> THE PROBLEM: Reproduce the passage of the angle-bisector problem below that opens with the words "In a triangle" and closes with "Solution(By Examveda Team)".

> SOURCE DOCUMENT:
● ● ●
In a triangle ABC, the internal bisector of the angle A meets BC at D. If AB = 4, AC = 3 and ∠A = 60°, then length of AD is :
A. $$2\sqrt 3 $$
B. $$\frac{{12\sqrt 3 }}{7}$$
C. $$\frac{{15\sqrt 3 }}{8}$$
D. $$\frac{{6\sqrt 3 }}{7}$$
E. None of these
Answer: Option B
Solution(By Examveda Team)
Let BC = x and Ad = y, then as per bisector theorem,
$$\frac{{{\text{BD}}}}{{{\text{DC}}}} = \frac{{{\text{AB}}}}{{{\text{AC}}}} = \frac{4}{3}$$
Hence, BD = $$\frac{{4{\text{x}}}}{7}$$ and DC = $$\frac{{3{\text{x}}}}{7}$$
Now, in ΔABD using cosine rule,
$$\cos {30^ \circ } = \frac{{{4^2} + {{\text{y}}^2} - {\frac{{16{{\text{x}}^2}}}{{49}}} }}{{2 \times 3 \times {\text{y}}}}$$
$${\text{or,}}\,4\sqrt {3{\text{y}}} = {16 + {{\text{y}}^2} - {\frac{{16{{\text{x}}^2}}}{{49}}} } $$ - - - - - - (i)
● ● ●
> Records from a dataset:
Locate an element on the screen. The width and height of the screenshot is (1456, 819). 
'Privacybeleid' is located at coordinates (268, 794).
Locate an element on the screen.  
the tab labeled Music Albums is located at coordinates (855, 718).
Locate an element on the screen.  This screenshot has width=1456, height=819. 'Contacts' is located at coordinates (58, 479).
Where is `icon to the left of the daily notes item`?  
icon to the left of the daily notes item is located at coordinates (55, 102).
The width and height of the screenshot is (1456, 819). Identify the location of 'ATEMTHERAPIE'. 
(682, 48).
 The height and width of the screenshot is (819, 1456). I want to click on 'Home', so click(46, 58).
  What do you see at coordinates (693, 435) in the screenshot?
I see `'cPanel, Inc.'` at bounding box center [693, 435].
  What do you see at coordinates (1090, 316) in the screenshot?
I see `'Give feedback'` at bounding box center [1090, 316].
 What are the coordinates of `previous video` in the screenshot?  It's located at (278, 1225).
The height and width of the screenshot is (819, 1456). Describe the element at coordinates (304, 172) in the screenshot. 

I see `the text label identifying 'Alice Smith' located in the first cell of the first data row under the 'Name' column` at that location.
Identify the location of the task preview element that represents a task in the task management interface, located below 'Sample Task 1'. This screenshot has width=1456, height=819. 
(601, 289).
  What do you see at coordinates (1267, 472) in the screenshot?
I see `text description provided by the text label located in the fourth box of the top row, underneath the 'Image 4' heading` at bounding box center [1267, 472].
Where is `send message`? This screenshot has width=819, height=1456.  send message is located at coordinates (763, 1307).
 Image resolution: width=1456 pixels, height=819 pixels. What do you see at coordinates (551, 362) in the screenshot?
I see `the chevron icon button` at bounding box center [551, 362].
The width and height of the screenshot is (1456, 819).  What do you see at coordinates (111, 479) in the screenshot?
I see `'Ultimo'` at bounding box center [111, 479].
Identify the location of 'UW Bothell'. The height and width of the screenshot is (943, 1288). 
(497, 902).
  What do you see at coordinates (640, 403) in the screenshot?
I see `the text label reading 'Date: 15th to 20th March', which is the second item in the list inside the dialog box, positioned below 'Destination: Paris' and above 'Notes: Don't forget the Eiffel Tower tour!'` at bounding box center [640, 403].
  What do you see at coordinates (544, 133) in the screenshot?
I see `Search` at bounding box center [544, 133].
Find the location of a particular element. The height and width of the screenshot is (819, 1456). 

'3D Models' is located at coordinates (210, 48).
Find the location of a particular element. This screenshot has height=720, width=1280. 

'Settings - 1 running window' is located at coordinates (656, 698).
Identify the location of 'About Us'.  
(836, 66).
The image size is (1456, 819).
● ● ●
> FINISHED ANSWER:
In a triangle ABC, the internal bisector of the angle A meets BC at D. If AB = 4, AC = 3 and ∠A = 60°, then length of AD is :
A. $$2\sqrt 3 $$
B. $$\frac{{12\sqrt 3 }}{7}$$
C. $$\frac{{15\sqrt 3 }}{8}$$
D. $$\frac{{6\sqrt 3 }}{7}$$
E. None of these
Answer: Option B
Solution(By Examveda Team)